== Work item ==
Using the records that appear below, write out exactly the lines from the one with "The height and" through the one with "Click the Total", keeping both end lines.

== Dataset ==
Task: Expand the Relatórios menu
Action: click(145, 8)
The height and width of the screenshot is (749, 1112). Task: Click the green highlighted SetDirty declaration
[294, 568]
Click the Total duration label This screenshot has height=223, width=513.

...

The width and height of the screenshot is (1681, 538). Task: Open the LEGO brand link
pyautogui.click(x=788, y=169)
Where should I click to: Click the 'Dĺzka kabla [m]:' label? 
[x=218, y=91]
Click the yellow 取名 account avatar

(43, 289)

== Answer ==
The height and width of the screenshot is (749, 1112). Task: Click the green highlighted SetDirty declaration
[294, 568]
Click the Total duration label This screenshot has height=223, width=513.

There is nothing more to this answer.